## Work to complete
Please print, word for word, every line from the one that contains "Task: Select About in the sidebar" through the last line of the records, and nothing else.

## Supplied records
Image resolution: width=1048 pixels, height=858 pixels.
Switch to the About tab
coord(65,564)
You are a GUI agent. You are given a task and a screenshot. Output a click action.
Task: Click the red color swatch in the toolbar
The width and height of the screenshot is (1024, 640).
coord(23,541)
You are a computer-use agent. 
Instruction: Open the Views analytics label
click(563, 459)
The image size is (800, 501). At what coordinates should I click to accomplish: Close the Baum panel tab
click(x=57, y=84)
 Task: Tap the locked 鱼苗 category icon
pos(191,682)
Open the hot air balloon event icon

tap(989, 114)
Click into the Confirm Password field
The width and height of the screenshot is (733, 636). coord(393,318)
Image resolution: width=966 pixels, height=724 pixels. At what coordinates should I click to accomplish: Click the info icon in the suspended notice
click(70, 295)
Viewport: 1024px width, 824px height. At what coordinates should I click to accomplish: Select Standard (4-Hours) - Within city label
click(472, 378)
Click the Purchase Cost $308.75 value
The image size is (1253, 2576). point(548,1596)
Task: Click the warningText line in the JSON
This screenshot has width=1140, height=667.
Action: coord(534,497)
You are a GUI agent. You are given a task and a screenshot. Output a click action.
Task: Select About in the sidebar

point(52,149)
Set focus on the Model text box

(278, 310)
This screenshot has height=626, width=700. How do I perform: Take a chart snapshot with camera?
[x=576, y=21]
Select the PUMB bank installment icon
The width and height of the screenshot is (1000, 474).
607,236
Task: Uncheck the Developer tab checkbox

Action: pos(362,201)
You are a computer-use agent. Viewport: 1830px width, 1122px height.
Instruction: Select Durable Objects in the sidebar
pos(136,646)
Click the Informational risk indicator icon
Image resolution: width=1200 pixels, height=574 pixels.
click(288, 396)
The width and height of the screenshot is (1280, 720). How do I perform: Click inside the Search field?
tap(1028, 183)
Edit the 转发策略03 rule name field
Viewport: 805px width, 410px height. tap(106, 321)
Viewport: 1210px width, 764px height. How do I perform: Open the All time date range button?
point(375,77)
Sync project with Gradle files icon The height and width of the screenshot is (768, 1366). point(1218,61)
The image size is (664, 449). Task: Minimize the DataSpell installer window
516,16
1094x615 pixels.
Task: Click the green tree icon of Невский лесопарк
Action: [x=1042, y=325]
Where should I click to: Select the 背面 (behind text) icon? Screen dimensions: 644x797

## Exercise output
Task: Select About in the sidebar

point(52,149)
Set focus on the Model text box

(278, 310)
This screenshot has height=626, width=700. How do I perform: Take a chart snapshot with camera?
[x=576, y=21]
Select the PUMB bank installment icon
The width and height of the screenshot is (1000, 474).
607,236
Task: Uncheck the Developer tab checkbox

Action: pos(362,201)
You are a computer-use agent. Viewport: 1830px width, 1122px height.
Instruction: Select Durable Objects in the sidebar
pos(136,646)
Click the Informational risk indicator icon
Image resolution: width=1200 pixels, height=574 pixels.
click(288, 396)
The width and height of the screenshot is (1280, 720). How do I perform: Click inside the Search field?
tap(1028, 183)
Edit the 转发策略03 rule name field
Viewport: 805px width, 410px height. tap(106, 321)
Viewport: 1210px width, 764px height. How do I perform: Open the All time date range button?
point(375,77)
Sync project with Gradle files icon The height and width of the screenshot is (768, 1366). point(1218,61)
The image size is (664, 449). Task: Minimize the DataSpell installer window
516,16
1094x615 pixels.
Task: Click the green tree icon of Невский лесопарк
Action: [x=1042, y=325]
Where should I click to: Select the 背面 (behind text) icon? Screen dimensions: 644x797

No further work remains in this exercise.